**ARTICLE**
It’s a tough environment in Australian retailing at the moment. The fact that two CEOs have left their roles mid-way through their contracts is clear evidence that our publicly quoted, traditional, Australian domiciled and single market retailers are struggling.
Australia’s high unemployment rate, more cautious shoppers who have greater choice with global and new physical entrants, is taking its toll. Not in any dramatic way, just in a grindingly constant loss of a few more shoppers and a few more dollars per store per day.
Lower prices, more choice, increasing labour and energy costs always play havoc with large, very high volume, very low profit margin companies. Retailers, airlines and courier companies all face the same issues. Lose a few customers, increase key large cost areas by a little and hey presto we’re trading dollars or making a loss.
For the avoidance of doubt, Tjeerd Jegen and Bernie Brookes are both very accomplished retailers. They’ve both had successful careers over a long period of time.

Data for locating visible targets:
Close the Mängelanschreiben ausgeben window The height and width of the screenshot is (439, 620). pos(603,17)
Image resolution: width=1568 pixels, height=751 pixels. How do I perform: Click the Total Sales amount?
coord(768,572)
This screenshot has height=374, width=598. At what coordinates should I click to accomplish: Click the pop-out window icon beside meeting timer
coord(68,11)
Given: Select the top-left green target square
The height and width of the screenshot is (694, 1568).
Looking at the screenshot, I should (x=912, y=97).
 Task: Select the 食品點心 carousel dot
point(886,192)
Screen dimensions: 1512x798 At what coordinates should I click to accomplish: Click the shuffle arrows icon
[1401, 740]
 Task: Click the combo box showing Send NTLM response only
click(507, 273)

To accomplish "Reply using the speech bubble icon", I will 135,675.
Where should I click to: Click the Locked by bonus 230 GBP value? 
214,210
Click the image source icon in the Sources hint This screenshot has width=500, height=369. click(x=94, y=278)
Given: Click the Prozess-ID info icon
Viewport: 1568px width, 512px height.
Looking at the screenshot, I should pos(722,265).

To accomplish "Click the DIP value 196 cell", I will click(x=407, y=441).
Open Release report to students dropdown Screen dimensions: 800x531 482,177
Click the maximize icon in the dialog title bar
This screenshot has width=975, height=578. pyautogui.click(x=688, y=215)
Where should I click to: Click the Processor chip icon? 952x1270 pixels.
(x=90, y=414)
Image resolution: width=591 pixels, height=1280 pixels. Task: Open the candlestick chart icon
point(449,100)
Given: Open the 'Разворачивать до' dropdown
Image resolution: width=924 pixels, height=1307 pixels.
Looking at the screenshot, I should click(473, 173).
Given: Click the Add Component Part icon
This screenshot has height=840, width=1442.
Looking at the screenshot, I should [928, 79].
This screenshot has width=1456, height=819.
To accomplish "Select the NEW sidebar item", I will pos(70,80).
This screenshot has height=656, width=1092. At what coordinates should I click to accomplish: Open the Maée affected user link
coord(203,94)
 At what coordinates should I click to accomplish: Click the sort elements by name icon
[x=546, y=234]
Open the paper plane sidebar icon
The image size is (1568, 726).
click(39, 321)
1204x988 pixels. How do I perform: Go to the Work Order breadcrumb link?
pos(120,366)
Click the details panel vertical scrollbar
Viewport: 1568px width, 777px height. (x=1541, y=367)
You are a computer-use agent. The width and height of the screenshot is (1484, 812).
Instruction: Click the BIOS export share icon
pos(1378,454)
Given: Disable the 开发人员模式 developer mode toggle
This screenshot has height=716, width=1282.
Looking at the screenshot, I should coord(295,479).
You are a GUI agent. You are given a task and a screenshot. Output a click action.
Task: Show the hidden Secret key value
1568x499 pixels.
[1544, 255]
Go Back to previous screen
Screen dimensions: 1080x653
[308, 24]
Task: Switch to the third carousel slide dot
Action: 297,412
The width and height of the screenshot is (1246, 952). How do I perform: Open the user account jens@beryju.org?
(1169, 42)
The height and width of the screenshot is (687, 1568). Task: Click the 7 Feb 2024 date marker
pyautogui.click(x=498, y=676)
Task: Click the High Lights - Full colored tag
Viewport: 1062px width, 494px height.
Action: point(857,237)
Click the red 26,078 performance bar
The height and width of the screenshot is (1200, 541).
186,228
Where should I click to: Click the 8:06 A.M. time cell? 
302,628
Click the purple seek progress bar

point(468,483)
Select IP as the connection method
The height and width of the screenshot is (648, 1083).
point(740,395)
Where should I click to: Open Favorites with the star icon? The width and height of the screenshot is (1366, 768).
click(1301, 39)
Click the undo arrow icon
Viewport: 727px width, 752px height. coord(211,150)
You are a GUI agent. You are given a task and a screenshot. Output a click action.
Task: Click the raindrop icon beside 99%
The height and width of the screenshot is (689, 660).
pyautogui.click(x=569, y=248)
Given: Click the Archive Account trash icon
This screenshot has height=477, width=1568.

**TASK INSTRUCTIONS**
A - Which three kinds of companies does the article on Australian retailing say all face the same issues?
B - Quote the passage of the article on Australian retailing that begins with the words containing "Australia’s high unemployment" and ends with "making a loss.".
The listing has no part in this work.

**THE SOLUTIONS**
A - Retailers, airlines and courier companies.

B -
Australia’s high unemployment rate, more cautious shoppers who have greater choice with global and new physical entrants, is taking its toll. Not in any dramatic way, just in a grindingly constant loss of a few more shoppers and a few more dollars per store per day.
Lower prices, more choice, increasing labour and energy costs always play havoc with large, very high volume, very low profit margin companies. Retailers, airlines and courier companies all face the same issues. Lose a few customers, increase key large cost areas by a little and hey presto we’re trading dollars or making a loss.